Replies to post #558447 on NorthWest Biotherapeutics Inc (NWBO)

[Dr Bala]

The P3 results are great. Thanks so much, HyGro.

[biosectinvestor]

I did not say that the 2018 interim paper said they were revising the SAP. Accusing me of telling a falsehood not in my post is an interesting tactic. But since I did not touch on the subject, all I can say is “There you go again.”

The 2018 paper was an academic interim analysis and just like the JAMA paper it is not particularly about regulatory matters. However they did discuss that it was in fact still blinded, that they were looking at OS not PFS, and they discussed some issues about the trial to some degree. But your assertion that I said otherwise, or that either paper would be the appropriate place to give future plans for the company, is honestly, another absurdity.

The company communicated its plans in other forums, like the annual meeting, referenced obliquely in PR’s and other communications and commented on the FDA proposed plan for loosening external control arm requirements, including officially to the FDA in written form. This was discussed for quite some time long before the end of the trial and a lot of energy on this forum was expended in the question of how long it would take because the company assured us, including at the last ASM before they unlocked, that they would not unlock until it was finalized with all 4 regulatory authorities. And that is exactly what they did. Not after, before. And again, numerous onlbjective third party doctors, and the documentation, as well as assurances from the company have indicated that they did as they said they would. Only people who have dismissed every communication from every source, say otherwise. Such dismissals presume a massive conspiracy that is highly, highly improbable.

From the front page of this forum, annual shareholder meeting notes by IKE from 2019, also addressed in 2020 ASM, but this is clear enough, and you can find the link on the main page:

Question #10: Is there ongoing dialog with the FDA regarding formation of the SAP and will you wait to unblind until after the SAP is approved?

Answer (LP): "Definitely 'yes' we won't unblind until the Statistical Analysis Plan has been approved by all regulators. FDA and other, four regulators. We intend publicly as a company policy, which is pretty standard for companies, we don't talk about our communications that are ongoing with FDA or other regulators. We only say results, so I can't comment on interim communication type things, but in case there is any [lack of] clarity about remarks earlier about the SAP, it is an actual submission to the regulators. Like when you apply for an IND, that's Initial New Drug, application to get a clinical trial approved or when you apply to get a new product approved. You make an actual submission to get your SAP reviewed and approved."

Of course investors were anticipating the revised SAP long before that ASM in 2019, and I had argued with people that doing it with 4 different regulators so that it would be exactly the same, would take a long time and be extremely complicated, despite beliefs otherwise by numerous other well regarded posters, who thought it would happen within months, maybe half of a year. From experience with cross-border regulatory hurdles, I knew it would be challenging to ensure it was the same result and consistent. They often are quite independent and it takes a lot of back and forth by their lawyers before finalizing, typically, with multiple country circumstances like that where regulations are often not ExW tly the same and the applications may need to be simultaneous and in different languages even perhaps.

[SkyLimit2022]

The trial had changed over time because patients lived long and it spanned many years. The SAP was approved by the regulators. Ashkan is a careful and precise brain surgeon—listen to his words:

Dr. Ashkan said this in June 2022. Skip to timestamp 14:55 of the ASCO video.
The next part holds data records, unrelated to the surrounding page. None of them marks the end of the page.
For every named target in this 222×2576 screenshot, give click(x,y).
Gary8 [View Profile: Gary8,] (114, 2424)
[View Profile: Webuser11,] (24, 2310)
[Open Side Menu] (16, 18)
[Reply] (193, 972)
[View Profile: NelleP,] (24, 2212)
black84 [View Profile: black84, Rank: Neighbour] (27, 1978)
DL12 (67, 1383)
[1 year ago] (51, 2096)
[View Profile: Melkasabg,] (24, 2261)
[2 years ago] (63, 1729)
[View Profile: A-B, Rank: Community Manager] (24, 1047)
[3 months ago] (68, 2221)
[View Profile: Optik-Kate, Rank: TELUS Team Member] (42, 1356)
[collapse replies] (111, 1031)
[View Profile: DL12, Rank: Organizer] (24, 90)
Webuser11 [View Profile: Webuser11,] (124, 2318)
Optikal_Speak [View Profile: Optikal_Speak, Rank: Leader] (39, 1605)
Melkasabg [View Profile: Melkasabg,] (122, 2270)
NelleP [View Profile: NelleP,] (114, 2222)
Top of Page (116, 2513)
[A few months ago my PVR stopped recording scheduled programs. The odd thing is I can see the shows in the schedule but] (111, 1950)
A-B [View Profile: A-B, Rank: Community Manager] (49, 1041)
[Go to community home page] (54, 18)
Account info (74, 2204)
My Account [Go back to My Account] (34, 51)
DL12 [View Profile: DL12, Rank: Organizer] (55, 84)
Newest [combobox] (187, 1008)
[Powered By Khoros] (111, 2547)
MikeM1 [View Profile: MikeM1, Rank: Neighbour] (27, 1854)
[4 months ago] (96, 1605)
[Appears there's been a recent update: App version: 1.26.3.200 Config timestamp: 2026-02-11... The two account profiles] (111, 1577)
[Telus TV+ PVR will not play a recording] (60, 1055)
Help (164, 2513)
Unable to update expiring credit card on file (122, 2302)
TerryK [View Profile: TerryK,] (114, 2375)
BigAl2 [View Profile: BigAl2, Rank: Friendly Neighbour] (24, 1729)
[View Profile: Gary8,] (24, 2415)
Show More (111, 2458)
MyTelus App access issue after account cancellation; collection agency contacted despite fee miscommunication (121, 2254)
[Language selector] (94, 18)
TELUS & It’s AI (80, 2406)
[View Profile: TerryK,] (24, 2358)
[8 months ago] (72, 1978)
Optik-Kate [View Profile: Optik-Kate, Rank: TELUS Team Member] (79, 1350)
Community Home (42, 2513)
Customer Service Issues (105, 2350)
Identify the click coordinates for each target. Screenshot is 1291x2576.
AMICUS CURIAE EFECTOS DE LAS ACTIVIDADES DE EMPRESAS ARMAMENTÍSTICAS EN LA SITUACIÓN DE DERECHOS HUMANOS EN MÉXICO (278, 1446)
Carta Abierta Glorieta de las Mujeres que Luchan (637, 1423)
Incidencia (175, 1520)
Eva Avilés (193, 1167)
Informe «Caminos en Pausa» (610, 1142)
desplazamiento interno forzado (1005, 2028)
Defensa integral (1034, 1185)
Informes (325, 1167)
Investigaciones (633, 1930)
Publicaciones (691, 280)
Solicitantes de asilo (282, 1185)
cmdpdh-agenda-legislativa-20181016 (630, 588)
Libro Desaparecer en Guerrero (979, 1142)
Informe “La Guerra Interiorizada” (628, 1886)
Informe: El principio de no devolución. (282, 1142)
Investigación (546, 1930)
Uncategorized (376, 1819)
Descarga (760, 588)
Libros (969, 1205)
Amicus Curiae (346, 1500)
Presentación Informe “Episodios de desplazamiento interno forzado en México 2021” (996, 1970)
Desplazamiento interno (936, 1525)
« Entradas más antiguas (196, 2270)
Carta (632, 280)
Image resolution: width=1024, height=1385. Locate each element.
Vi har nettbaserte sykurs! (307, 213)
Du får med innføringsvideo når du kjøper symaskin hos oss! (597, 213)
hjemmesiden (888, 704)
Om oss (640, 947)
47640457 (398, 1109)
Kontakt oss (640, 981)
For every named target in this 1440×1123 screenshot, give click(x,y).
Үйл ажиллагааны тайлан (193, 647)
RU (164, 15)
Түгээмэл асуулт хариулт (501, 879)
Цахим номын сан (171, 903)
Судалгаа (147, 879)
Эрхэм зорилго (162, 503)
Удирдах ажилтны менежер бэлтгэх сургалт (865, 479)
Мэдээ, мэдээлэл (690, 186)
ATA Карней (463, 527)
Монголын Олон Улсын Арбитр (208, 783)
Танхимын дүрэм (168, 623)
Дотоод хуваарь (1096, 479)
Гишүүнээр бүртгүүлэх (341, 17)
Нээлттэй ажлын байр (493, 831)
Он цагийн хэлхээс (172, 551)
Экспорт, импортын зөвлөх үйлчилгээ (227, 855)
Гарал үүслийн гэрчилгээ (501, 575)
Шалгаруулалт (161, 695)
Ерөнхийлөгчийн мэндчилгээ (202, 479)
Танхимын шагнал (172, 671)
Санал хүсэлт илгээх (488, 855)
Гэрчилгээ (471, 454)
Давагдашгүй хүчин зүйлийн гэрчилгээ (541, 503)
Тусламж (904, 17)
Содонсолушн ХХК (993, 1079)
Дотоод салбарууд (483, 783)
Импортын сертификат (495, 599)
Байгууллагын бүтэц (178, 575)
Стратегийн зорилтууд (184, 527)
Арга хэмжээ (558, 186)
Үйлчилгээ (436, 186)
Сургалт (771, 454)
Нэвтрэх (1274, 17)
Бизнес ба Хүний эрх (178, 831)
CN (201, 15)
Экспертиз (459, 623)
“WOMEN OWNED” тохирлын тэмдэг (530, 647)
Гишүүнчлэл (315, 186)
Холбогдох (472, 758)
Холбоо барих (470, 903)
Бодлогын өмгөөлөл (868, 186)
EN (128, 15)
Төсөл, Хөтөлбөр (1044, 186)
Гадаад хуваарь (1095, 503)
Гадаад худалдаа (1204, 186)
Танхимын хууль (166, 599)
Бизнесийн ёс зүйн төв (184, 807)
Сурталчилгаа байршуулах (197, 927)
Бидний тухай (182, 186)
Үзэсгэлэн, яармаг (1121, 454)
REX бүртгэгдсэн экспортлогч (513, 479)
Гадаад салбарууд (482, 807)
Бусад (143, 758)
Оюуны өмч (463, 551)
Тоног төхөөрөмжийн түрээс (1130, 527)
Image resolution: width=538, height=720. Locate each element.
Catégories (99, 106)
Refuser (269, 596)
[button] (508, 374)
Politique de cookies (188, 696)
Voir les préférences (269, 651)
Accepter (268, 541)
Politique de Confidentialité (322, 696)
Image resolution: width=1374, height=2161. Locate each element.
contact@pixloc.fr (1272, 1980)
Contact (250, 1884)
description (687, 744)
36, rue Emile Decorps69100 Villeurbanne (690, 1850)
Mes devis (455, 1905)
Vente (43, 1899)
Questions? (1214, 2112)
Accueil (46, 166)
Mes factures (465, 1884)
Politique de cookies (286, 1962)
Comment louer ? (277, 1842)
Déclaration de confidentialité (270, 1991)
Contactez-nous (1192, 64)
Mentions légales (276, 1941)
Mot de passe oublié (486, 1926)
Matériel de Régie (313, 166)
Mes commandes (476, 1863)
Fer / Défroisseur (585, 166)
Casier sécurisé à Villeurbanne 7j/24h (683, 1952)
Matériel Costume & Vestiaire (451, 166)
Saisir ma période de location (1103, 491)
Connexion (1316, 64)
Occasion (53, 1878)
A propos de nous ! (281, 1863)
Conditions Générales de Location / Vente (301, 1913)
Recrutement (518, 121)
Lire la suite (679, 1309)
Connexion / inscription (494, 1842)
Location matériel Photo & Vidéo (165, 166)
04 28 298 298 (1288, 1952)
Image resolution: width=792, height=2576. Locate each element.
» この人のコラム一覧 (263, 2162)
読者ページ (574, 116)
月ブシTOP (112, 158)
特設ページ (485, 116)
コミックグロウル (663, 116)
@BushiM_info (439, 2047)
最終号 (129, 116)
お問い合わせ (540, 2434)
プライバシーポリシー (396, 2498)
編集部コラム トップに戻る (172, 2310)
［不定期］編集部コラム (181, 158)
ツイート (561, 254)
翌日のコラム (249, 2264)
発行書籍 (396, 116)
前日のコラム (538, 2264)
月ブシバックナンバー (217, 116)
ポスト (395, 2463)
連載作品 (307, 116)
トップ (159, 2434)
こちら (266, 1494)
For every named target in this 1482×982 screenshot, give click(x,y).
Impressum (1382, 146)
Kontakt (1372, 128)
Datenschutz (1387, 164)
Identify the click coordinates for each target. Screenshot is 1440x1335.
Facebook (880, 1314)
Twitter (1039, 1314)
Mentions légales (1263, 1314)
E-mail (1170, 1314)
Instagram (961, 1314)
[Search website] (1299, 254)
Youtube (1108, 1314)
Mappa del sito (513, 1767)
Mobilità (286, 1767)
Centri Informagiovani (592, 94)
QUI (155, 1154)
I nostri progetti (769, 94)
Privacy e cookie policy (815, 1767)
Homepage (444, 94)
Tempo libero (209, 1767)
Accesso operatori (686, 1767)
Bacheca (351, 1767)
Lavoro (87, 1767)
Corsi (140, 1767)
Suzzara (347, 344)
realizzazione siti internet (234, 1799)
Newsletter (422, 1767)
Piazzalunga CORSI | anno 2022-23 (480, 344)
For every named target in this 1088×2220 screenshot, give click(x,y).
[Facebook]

Dr. Ashkan was the chief investigator of the murcidencel trial for patients in Europe. At King’s College in London, Ashkan is the lead clinician for neuro-oncology and the chair of the King’s Neurosciences Clinical Trial Unit. He is a world-renowned cancer trial expert. A few years ago, Professor Ashkan was named the UK Clinician of the Year by The Brain Tumour Charity. Additionally, Ashkan serves as an advisor to the U.K. government.

https://www.kcl.ac.uk/people/keyoumars-ashkan

https://jamanetwork.com/journals/jamaoncology/fullarticle/2798847

[kabunushi]

As previously reported, the Company has been moving forward with the several stages of work that are needed to reach data lock and unblinding of the data from this Phase III trial. These stages include completing the draft Statistical Analysis Plan, conducting the final data collection and data validation, then data lock and unblinding and analyzing the data. Each of these stages involves teams of outside experts as well as Company personnel.